Una trama che, ridotta ai minimi termini, funzionava in questo modo: il finto volontario prestava la propria identità, girando le quattrocento euro alla associazione, in cambio di un bonus di ottanta euro mensili che gli venivano «restituiti» sempre dalla onlus di riferimento. Un andazzo che risale al 2015, almeno secondo l'ipotesi che ha spinto la Procura di Napoli a scoperchiare un nuovo possibile pentolone in materia di mala gestione di soldi pubblici, facendo scattare blitz e sequestri a carico dei presunti faccendieri. Truffa è l'accusa mossa dal pm Raffaello Falcone, magistrato in forza al pool coordinato dal procuratore aggiunto Vincenzo Piscitelli, in un'inchiesta che vede al momento sette indagati. Perquisizioni messe a segno dalla Guardia di Finanza, sotto i riflettori finisce l'associazione di volontariato «Feder Mediterraneo», legalmente rappresentata da Giovanni Oriani e accreditata dal 2014 all'Albo della Regione Campania per la presentazione dei progetti di servizio civile nazionale. Chiara l'ipotesi investigativa: la «Feder Mediterraneo» viene indicata come il soggetto che si è sostituito nelle attività illegali condotte anni fa dalla associazione «Un'ala di riserva», cancellata dal dipartimento della gioventù e del servizio civile nazionale, in seguito all'arresto del suo presidente Alfonso De Martino. In sintesi, dopo le indagini sull'accoglienza degli immigranti, che hanno colpito «Un'ala di riserva», sarebbe entrata in gioco la «Feder Mediterraneo».

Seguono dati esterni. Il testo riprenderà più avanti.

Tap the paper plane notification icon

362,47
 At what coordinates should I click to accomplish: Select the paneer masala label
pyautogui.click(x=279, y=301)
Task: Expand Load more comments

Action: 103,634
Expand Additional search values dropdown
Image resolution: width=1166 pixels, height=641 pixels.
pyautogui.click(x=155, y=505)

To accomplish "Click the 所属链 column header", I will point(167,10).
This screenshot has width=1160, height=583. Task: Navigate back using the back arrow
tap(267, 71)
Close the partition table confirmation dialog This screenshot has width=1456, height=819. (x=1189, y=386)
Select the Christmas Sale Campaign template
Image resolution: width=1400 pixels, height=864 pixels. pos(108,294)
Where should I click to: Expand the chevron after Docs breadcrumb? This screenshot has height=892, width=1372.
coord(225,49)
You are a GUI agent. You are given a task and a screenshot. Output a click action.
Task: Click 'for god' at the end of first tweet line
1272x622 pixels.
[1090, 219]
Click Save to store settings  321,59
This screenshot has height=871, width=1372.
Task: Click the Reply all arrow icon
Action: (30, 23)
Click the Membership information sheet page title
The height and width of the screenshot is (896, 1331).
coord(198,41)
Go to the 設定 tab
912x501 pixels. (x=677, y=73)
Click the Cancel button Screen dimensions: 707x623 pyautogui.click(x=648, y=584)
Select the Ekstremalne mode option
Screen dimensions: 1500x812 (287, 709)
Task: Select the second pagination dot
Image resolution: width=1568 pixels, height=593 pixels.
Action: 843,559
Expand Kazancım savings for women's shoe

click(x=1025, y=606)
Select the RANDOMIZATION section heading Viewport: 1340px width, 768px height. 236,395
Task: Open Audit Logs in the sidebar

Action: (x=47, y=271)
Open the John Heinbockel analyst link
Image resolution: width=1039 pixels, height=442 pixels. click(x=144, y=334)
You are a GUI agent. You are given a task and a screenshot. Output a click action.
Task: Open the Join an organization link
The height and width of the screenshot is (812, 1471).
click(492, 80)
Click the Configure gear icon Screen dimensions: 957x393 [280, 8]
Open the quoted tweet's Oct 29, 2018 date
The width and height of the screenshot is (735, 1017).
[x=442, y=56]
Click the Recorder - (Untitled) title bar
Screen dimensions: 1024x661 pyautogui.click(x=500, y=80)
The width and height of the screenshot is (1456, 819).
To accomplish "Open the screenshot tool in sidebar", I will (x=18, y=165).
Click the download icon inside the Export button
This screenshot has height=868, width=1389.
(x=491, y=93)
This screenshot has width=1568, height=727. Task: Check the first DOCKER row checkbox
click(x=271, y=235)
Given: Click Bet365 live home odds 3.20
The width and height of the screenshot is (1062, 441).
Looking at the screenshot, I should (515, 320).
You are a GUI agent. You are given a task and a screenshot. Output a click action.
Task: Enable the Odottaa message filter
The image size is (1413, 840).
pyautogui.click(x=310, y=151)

Se la prima associazione puntava a gestire i «pocket money» riservati agli immigrati del nord Africa presenti nelle strutture di accoglienza, la seconda avrebbe un altro obiettivo, meno vistoso ma decisamente redditizio: il servizio civile. Ed è in questo scenario che, oltre a Oriani, finiscono sotto indagine anche Alfonso De Martino (ex patron di «Un'ala di riserva»), altri presunti soci in affari, tra cui Paolo De Martino (fratello di Alfonso); Vittorio Colurci, indicato come reclutatore di giovani da inserire nelle liste del servizio civile; Tiziana Dente, Aniello Pirozzi e Raffaele Savarese. Tutti i soggetti coinvolti - bene chiarirlo - potranno difendersi nel corso del seguito delle indagini, dimostrando la correttezza della propria condotta. Ma in cosa consiste questo nuovo filone di indagine? Scrivono gli inquirenti: «È emerso che i volontari assegnati alla realizzazione del progetto denominato Sos cultura Vallo di Diano 2010, per il quale sono stati impiegati per finalità difformi rispetto a quelle previste dal progetto».

Ma non è tutto. In altri casi, infatti, «i volontari non sono stati impiegati in alcuna attività sulla base di un accordo illecito che prevedeva che l'Associazione in questione trattenesse il loro compenso mediante l'accredito dell'importo di 400 euro, spettante mensilmente a ciascun volontario, su carte prepagate intestate ai volontari ma materialmente nella stessa disponibilità dei soggetti che agivano per conto dell'associazione e corrispondevano mensilmente ai volontari la somma di 80 euro in contanti». Insomma, una partita di giro. Difeso dai penalisti Maurizio Messuri e Salvatore Pane, Alfonso De Martino rese due anni fa alcune dichiarazioni ai pm, aprendo lame di luce anche del servizio civile. Nega di aver svolto attività illecite dopo il suo arresto del 2015 e si dice pronto a dimostrare la correttezza della sua nuova attività imprenditoriale. Fatto sta che sotto inchiesta ci sono 19 progetti finanziati dalla regione Campania, che hanno interessato - almeno sulla carta - qualcosa come 188 volontari. Uno scenario che potrebbe coinvolgere anche altri potenziali protagonisti dell'ultimo scandalo in materia di fondi pubblici.